Con la llegada del invierno, los amantes de las plantas nos enfrentamos al reto de mantener con vida y vigor a nuestras “amigas verdes”. Al igual que los humanos, deben adaptarse a las bajas temperaturas y a los días más cortos, durante los meses más fríos del año.
Es importante elegir las plantas adecuadas para sobrevivir al invierno y crear un ambiente acogedor y lleno de vida, en aquellos meses donde la naturaleza parece dormir.
Un estudio realizado por la revista The Plant Cell, analizó qué mecanismos celulares utilizan las plantas para adaptarse a las bajas temperaturas y a las heladas. Los resultados arrojaron que las plantas ajustan sus procesos metabólicos ante el frío. Para eso, cambian la estructura de las biomembranas que rodean las células y los orgánulos celulares. Ésta adaptaciones son esenciales para mantener la fluidez de las membranas en baja temperatura, garantizando su funcionalidad.
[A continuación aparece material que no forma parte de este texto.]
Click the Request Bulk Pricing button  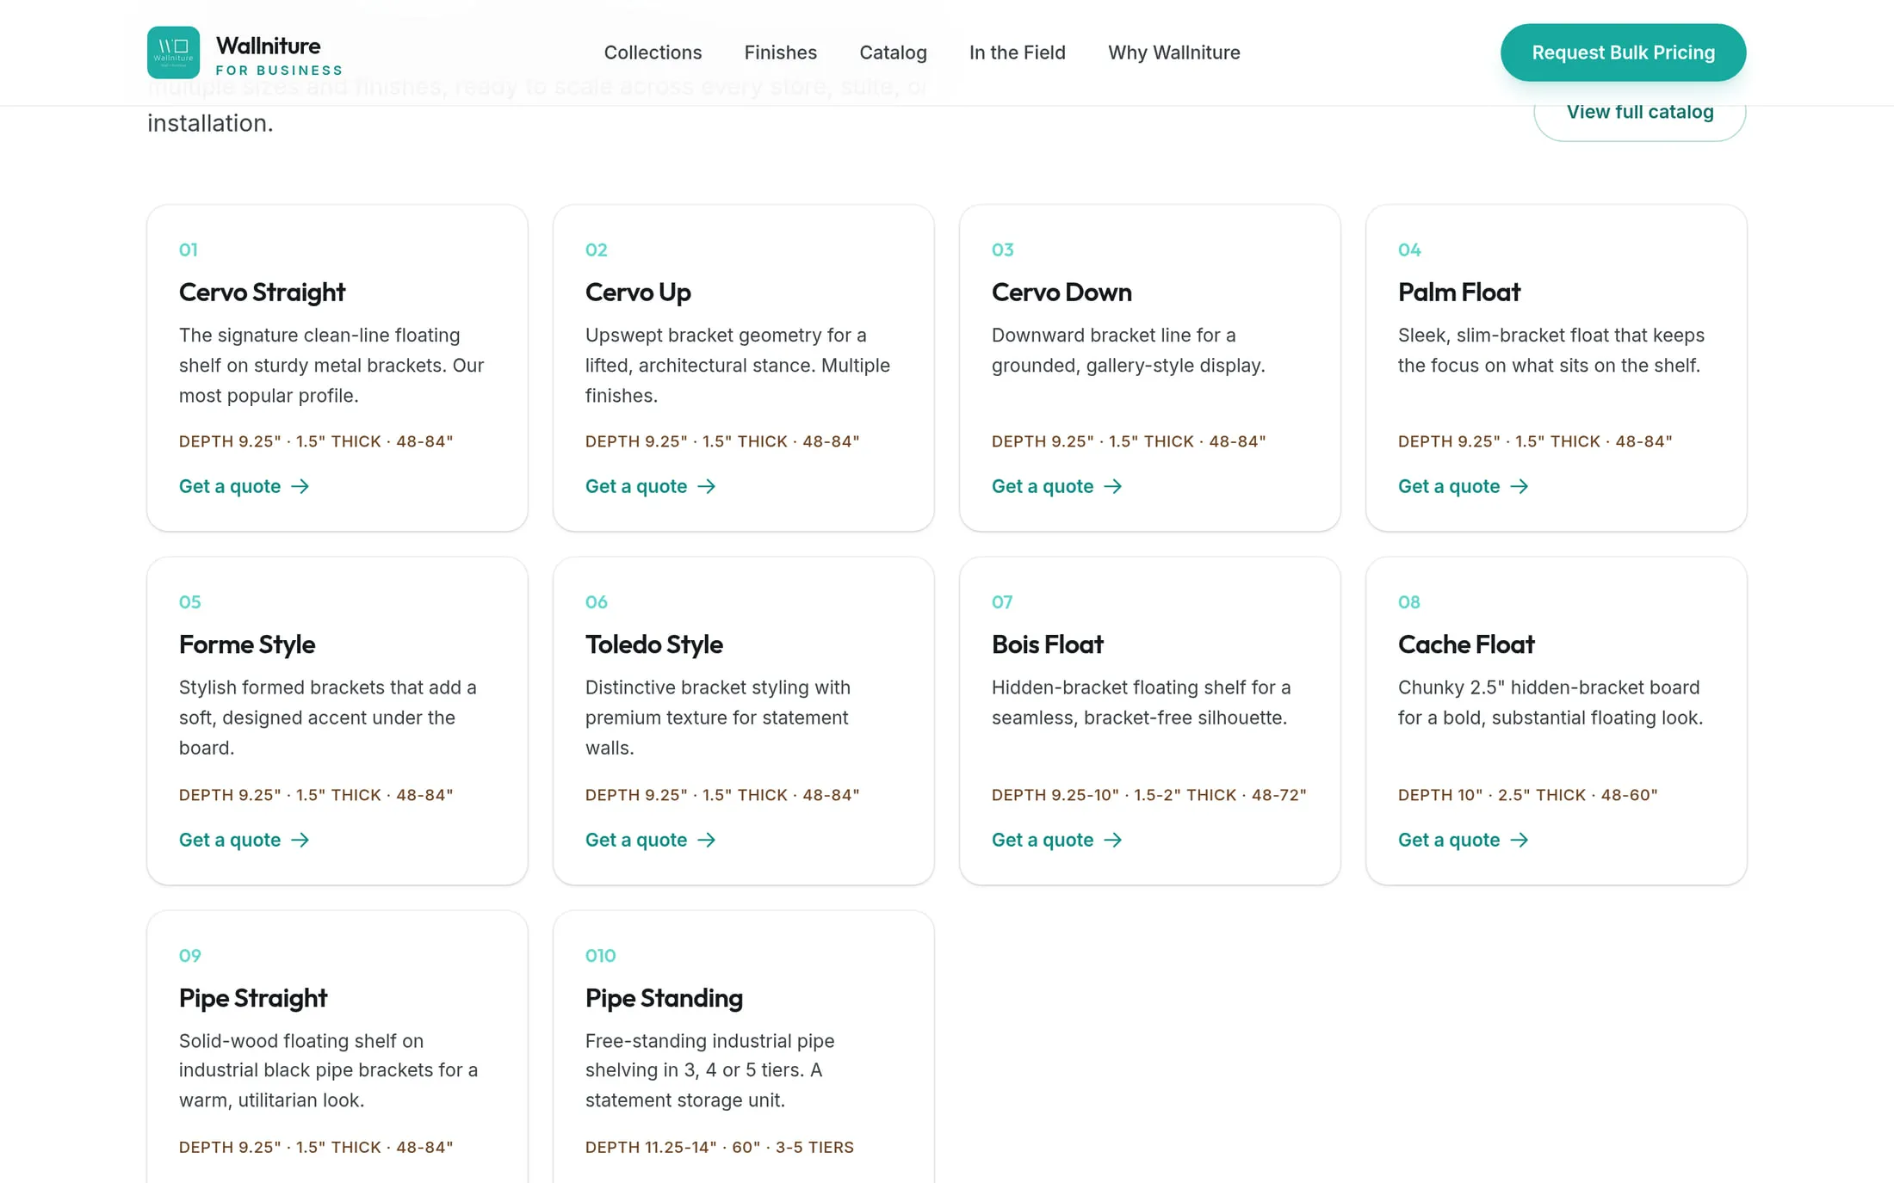coord(1623,52)
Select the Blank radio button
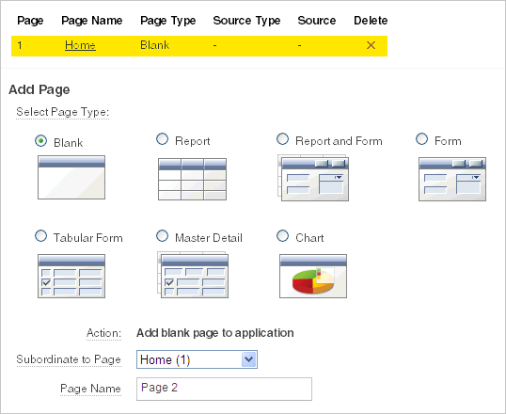Viewport: 506px width, 414px height. pyautogui.click(x=41, y=141)
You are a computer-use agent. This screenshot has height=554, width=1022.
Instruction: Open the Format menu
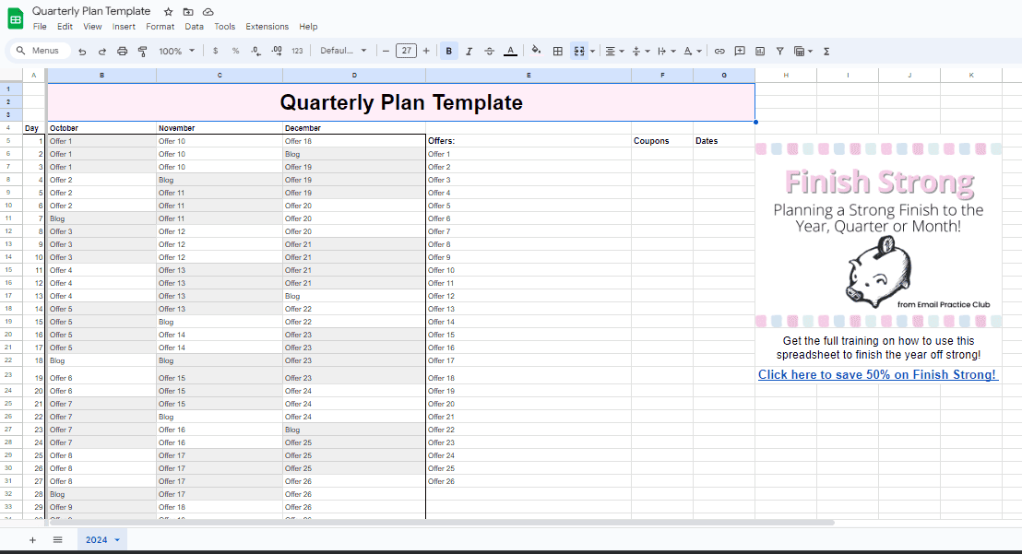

En otro artículo publicado en Frontiers in Genetics, los investigadores explican que las plantas se adaptan al frío mediante estrategias epigenéticas y proteínas anticongelantes. Entre las estrategias, se incluyen la modificación de la estructura de las membranas celulares y la expresión de genes de respuesta al frío.
Ahora que conoces sus mecanismos de defensa, te contamos cuáles plantas de interior resisten mejor al invierno.
1. Ficus elástica (Árbol de caucho o gomero)
Ésta planta es ideal para interiores en invierno, gracias a su tolerancia a la poca luz y su robustez.
Sus grandes hojas verdes contribuyen a la purificación del aire y mejora la calidad ambiental en el hogar. Requiere riego moderado.
Su atractivo la convierte en una opción ideal para dar un toque de elegancia y naturaleza a tus ambientes.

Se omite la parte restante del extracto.